Keloid from BLR_VFX.

From Greek methodology, Talos was a mythical man made of bronze who protected the island of Crete from pirates and invaders.

With it, the Army hopes to give soldiers super human abilities like super strength. Even enhanced vision, including night vision and heat vision. The suit will also be bullet proof - meaning the super soldier could literally walk into a stream of bullets.

If successful, the TALOS project could literally change warfare as we know it. For ages, military innovation has drove the ever evolving civilizations of mankind.

The club and spear gave early mankind dominance over its Neanderthal competition. The chariot dominated the Nile, transforming Nubian Kings to Pharaohs. From the bosom of Greece to the steppes of Asia, the Macedonian Phalanx took Alexander The Great from boy King to Ruler of the Known World:

The Roman Legion turned an upstart King in the foothills of Italy into the greatest super power the ancient world had ever known. Not many generations later, the world hailed Caesar from all its four corners:

Military superiority spreads progress at the civilization level. Indeed, it brings change to the very face of a people. History is steeped in such lessons. Mankind the progeny of the teacher.

The Bowman on horseback turned a young Temujin from orphan to the great Genghis Khan, allowing him to conquer every stretch of territory from China to the eastern flanks of Europe. To this day, I dare you to travel to Kazakhstan and not see the face of Khan in all you survey:

Guns, Germs and Steel turned the Royal Family of Europe from Kings to CEOs - overnight successes. And from people to property for those who hadn't the good sense to keep pace:

And here we are...

From boomstick to the longrifle to the M1 Carbine to the AR-15 semi-automatic rifle. The thing is every nation has these nowadays.

The Royal Families of Southeast Asia have them. The Royal Families of Subsaharan Africa have them. The Royal Families of Europe have them. Even the Pope has them. Every Republic has them: The United States, China, Japan, Russia, France, England, Australia, Trinidad, South Africa, Venezuela, Chile, Brazil, Sweden, Switzerland...

You get the picture...

The TALOS program is the new evolutionary leap in modern warfare. If successful, it will be the guns and steel of our generation. If successful, it will mark a competitive advantage in military theatre. It will be the one element of warfare not easily reproduced by competing nations.

And it would make for compelling leverage.

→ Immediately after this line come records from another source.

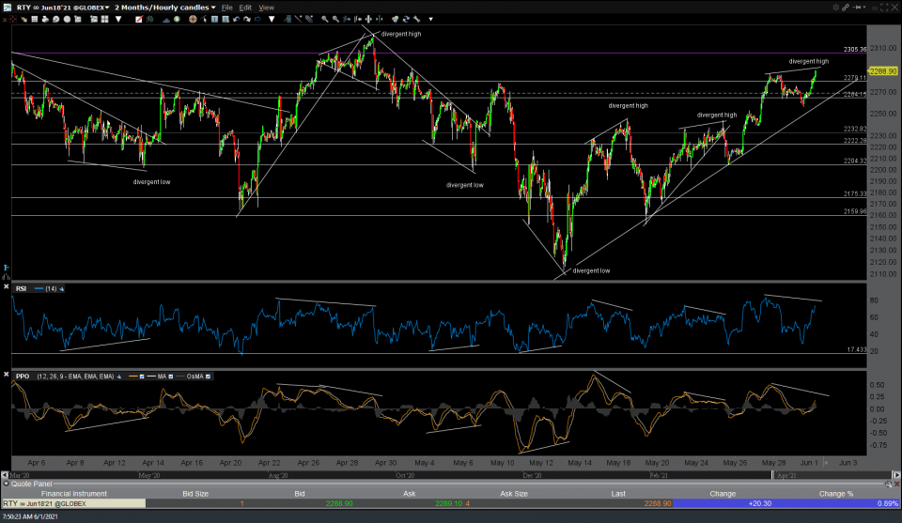Open the File menu
Viewport: 902px width, 523px height.
click(x=226, y=7)
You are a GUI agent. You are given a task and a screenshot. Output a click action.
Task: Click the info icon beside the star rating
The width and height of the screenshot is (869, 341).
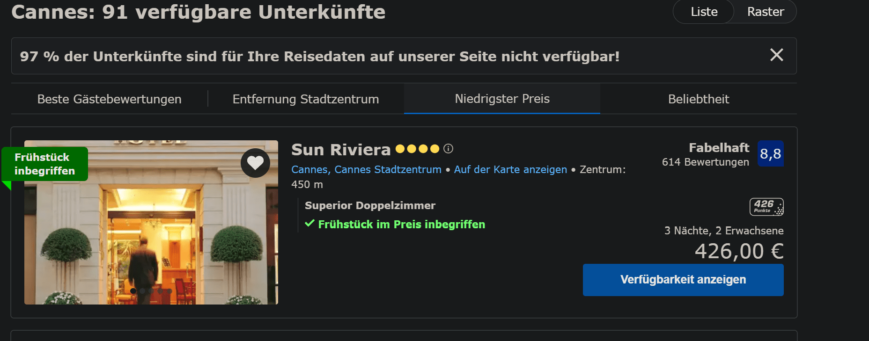click(448, 149)
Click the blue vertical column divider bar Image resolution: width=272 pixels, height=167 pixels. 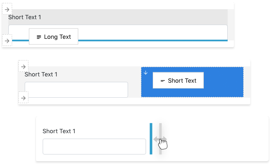pyautogui.click(x=151, y=139)
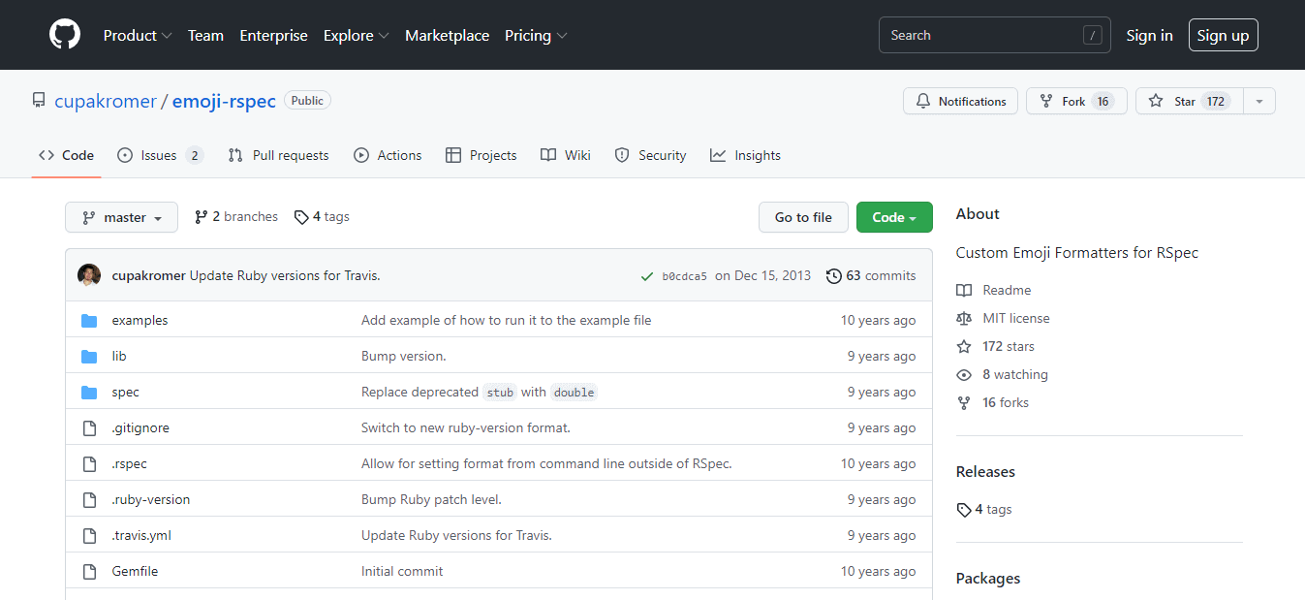Click the commit history clock icon

coord(833,276)
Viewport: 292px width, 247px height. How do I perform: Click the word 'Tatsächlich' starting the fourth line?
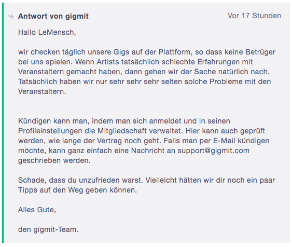click(x=37, y=81)
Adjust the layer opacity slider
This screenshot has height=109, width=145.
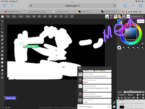[x=135, y=92]
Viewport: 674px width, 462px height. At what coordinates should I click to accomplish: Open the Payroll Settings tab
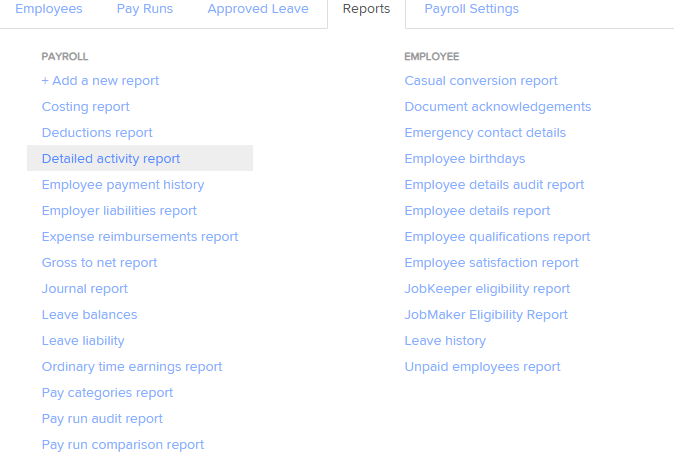point(471,9)
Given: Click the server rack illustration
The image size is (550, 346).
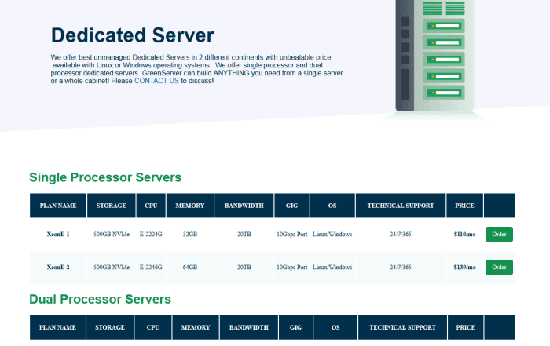Looking at the screenshot, I should [x=434, y=55].
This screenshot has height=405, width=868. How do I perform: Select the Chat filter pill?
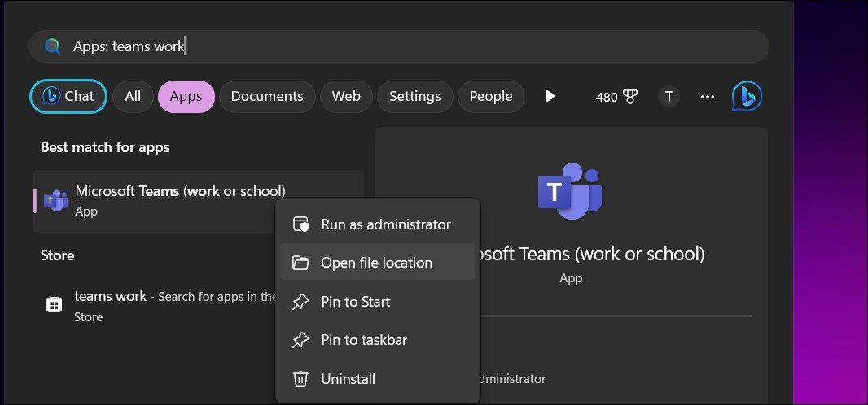tap(68, 97)
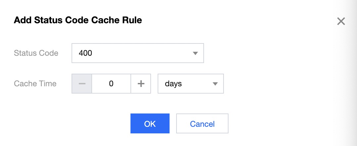
Task: Click the "Cache Time" field label
Action: click(x=35, y=84)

You see, the thing with modern warfare is its all so very boring. Push a button, drop a bomb - boring. Close Quarter Battle (CQB) - boring. What modern warfare needs is some flare.

Roman Legion with 5,400 soldiers in 11 cohorts - flare! 12,000 Macedonian Hoplites in Phalanx formation - flare! Mongol Horde 50,000 strong - flare! 10,000 Spartans, commanding 50,000 free Greeks - flare!

The TALOS system will definitely be flare. I can't imagine dropping even a squadron of super soldiers on an enemy capital. The results would be devastating.

But how would the first generation TALOS system look? Here's a potential imagining from the BLR VFX Team that brought us Keloid:

The Mech Suit:

The Super Solider:

How do you think the TALOS system will look?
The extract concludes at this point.